Reordering geom_bar and geom_col by Count or Value

One of the things I’m always looking up with ggplot2 is how to reorder the bars in my bar charts by their length (i.e. the count/frequency or value, depending on whether you’re using geom_bar or geom_col). If you do a Google search, there are multiple different solutions, but I will document in this post what I’ve found to be the cleanest and simplest solution.¹

Reordering geom_bar by count

By default, the bars are arranged by the order (levels) of the factor variable.² For example, below I plot the count (i.e. frequency) of each of the 4 groups (“A”, “B”, “C”, and “D”) and they are arranged in alphabetical order along the x-axis.
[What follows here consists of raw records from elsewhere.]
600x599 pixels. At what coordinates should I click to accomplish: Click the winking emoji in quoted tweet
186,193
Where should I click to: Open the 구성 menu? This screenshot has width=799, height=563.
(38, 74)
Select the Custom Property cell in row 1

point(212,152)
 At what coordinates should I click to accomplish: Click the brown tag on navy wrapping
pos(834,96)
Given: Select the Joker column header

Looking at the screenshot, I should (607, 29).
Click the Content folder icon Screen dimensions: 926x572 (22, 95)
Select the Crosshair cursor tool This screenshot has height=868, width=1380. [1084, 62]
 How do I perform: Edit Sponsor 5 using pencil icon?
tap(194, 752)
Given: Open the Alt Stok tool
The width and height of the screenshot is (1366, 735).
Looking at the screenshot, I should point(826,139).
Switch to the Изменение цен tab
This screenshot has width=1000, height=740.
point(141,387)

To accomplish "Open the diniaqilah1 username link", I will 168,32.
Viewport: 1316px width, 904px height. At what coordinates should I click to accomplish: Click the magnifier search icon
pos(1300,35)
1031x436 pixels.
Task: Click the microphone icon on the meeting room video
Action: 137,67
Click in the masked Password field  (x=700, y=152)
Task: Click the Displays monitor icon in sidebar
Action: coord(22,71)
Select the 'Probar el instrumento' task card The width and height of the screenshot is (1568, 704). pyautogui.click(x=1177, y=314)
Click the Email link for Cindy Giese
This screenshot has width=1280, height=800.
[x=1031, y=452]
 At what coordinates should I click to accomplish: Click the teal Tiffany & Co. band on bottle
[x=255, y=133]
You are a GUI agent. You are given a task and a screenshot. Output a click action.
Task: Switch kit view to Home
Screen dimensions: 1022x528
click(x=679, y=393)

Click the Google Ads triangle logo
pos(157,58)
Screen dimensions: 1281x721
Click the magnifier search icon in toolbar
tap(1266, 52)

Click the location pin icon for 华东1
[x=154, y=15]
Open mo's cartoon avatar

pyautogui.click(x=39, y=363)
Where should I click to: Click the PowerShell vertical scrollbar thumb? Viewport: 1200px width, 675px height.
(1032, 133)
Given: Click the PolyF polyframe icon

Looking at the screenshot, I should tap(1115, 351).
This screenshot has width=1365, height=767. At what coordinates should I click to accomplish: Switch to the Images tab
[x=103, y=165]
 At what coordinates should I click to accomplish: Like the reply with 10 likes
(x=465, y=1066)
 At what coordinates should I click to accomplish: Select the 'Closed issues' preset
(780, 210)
suppressPackageStartupMessages({
  library(ggplot2)
  library(dplyr)
})
# Create example dataset
df = data.frame(group = c(rep("A", 4), rep("B", 2), rep("C", 1), rep("D", 3), 
                          rep("E", 5), rep("F", 1), rep("G", 1), rep("H", 4)),
                value = sample(1:21))
# Default order
df %>%
  ggplot(aes(x = group)) + 
  geom_bar()

To reorder the bars by their length, I will use the forcats package. For geom_bar, the length of the bar reflects the frequency of the group, so we need to reorder the levels of our factor variable by their frequency. This can be done using the fct_infreq function.

library(forcats)
# Highest frequency to lowest frequency
df %>%
  ggplot(aes(x = fct_infreq(group))) +
  geom_bar() +
  labs(x = "group")

To reverse the order, use fct_rev.

# Lowest frequency to highest frequency
df %>%
  ggplot(aes(x = fct_rev(fct_infreq(group)))) +
  geom_bar() +
  labs(x = "group")

Reordering geom_col by value

For geom_col, the lengths of the bars correspond to values for each group, so we need to reorder the factor levels by that value. Using the same example dataset, let’s say we calculate the mean value for every group and plot the corresponding bar chart with geom_col. To order by the length of the bar, we can use the fct_reorder function from the forcats package. For fct_reorder, we need to tell the function our factor variable (“group”) and the values we want to reorder it by (the column corresponding to the y-axis, i.e. “value”).

library(forcats)
df_means = df %>%
  group_by(group) %>%
  summarize(value = mean(value))
df_means %>%
  ggplot(aes(x = fct_reorder(group, value), y = value)) +
  geom_col() +
  labs(x = "group")

If we want to reverse the order to be descending, we can again use the fct_rev function.

df_means %>%
  ggplot(aes(x = fct_rev(fct_reorder(group, value)), y = value)) +
  geom_col() +
  labs(x = "group")

Bonus Tips with the forcats Package

Manually set levels of a factor

Instead of using the fct_infreq or fct_reorder functions to set the order of the levels according to the frequency or value, you can also manually determine the order of factor levels yourself. I can’t say that this is something I’ve had to do often, but I will document it here just in case it is helpful.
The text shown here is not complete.